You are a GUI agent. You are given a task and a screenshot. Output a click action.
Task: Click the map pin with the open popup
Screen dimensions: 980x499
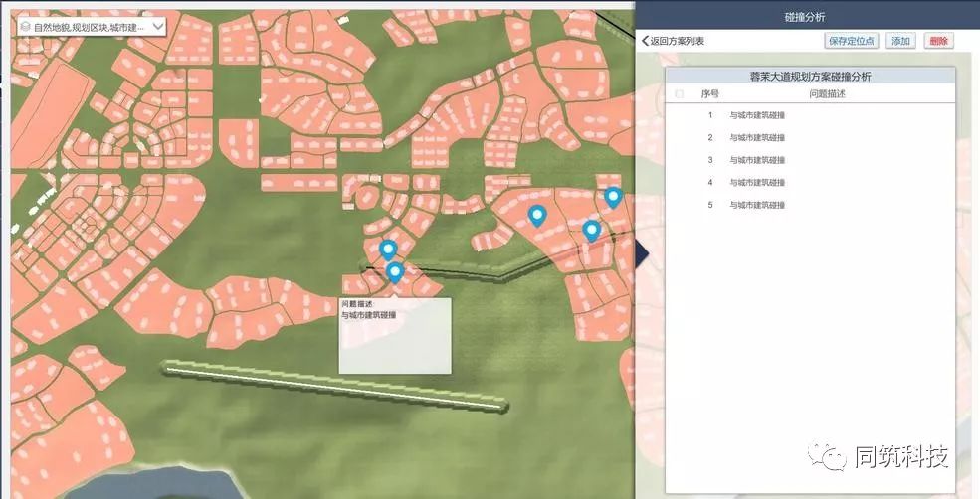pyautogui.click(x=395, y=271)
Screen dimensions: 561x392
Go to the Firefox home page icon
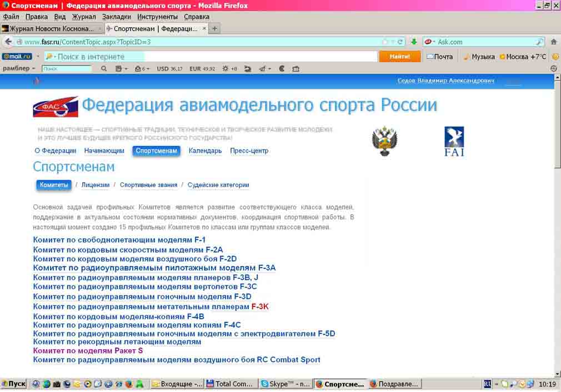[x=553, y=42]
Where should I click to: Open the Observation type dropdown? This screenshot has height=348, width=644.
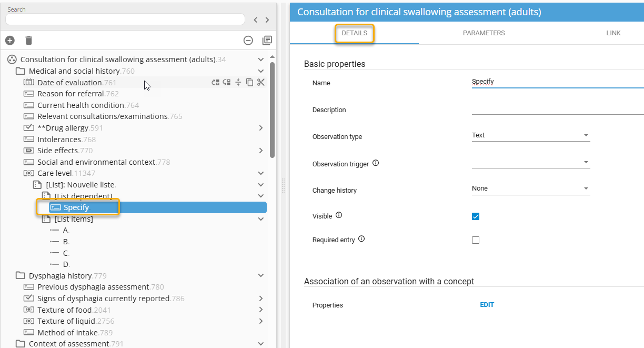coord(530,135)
● ● ● ●
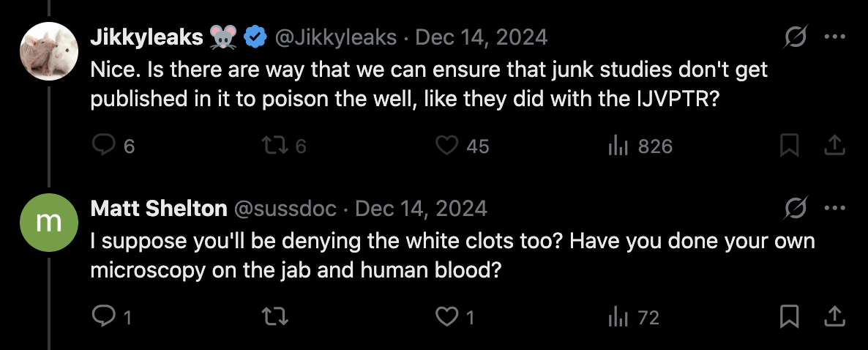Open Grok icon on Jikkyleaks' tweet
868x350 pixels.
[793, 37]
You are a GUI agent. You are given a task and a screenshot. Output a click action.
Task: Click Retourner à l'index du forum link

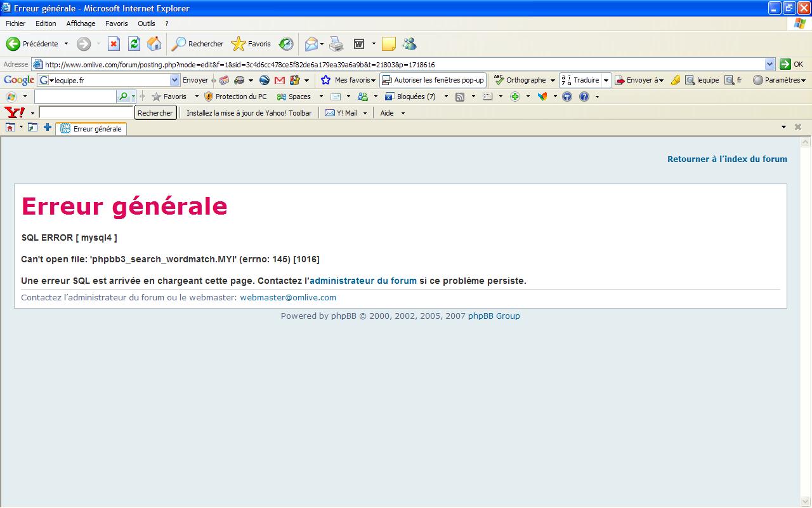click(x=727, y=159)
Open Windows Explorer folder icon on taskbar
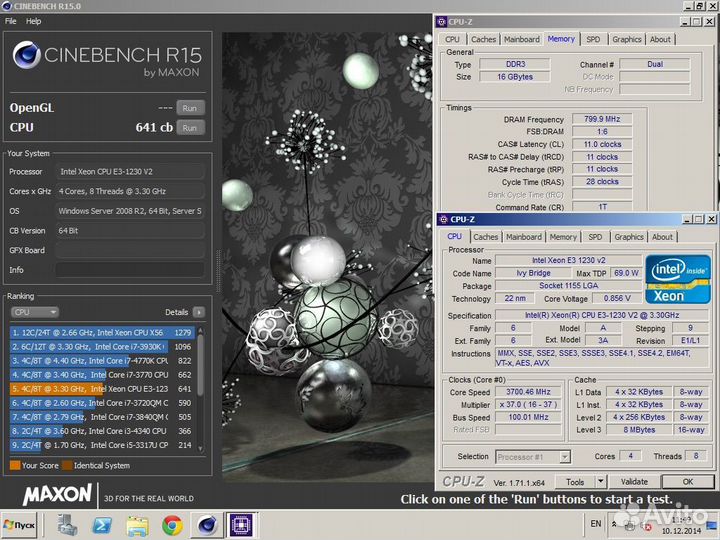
● ● ● ●
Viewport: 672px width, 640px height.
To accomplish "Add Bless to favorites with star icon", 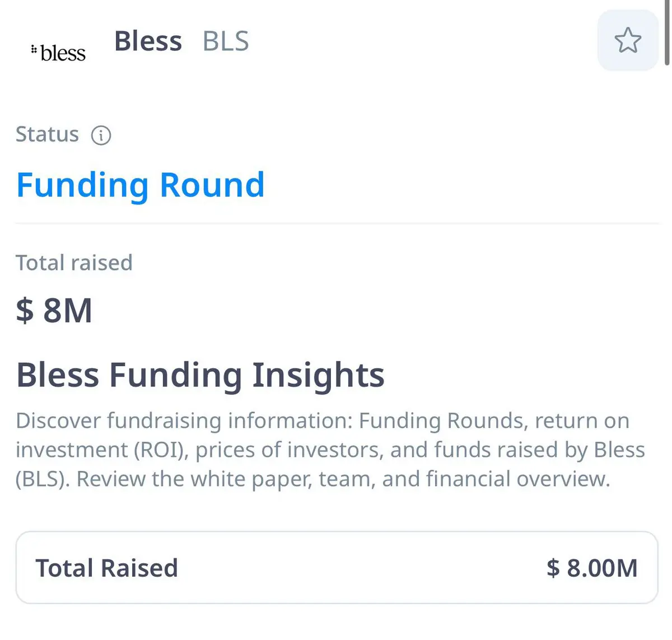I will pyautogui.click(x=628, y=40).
● ● ● ●
_YOUR TASK_. For this exercise, please set down exactly the lines of the listing above from the line with "Task: Click Retourner à l'index du forum link" up to and including the line with "Open Windows Explorer folder icon on taskbar", and no pictures.

_RESPONSE TO THIS EXERCISE_.
Task: Click Retourner à l'index du forum link

click(x=727, y=159)
Open Windows Explorer folder icon on taskbar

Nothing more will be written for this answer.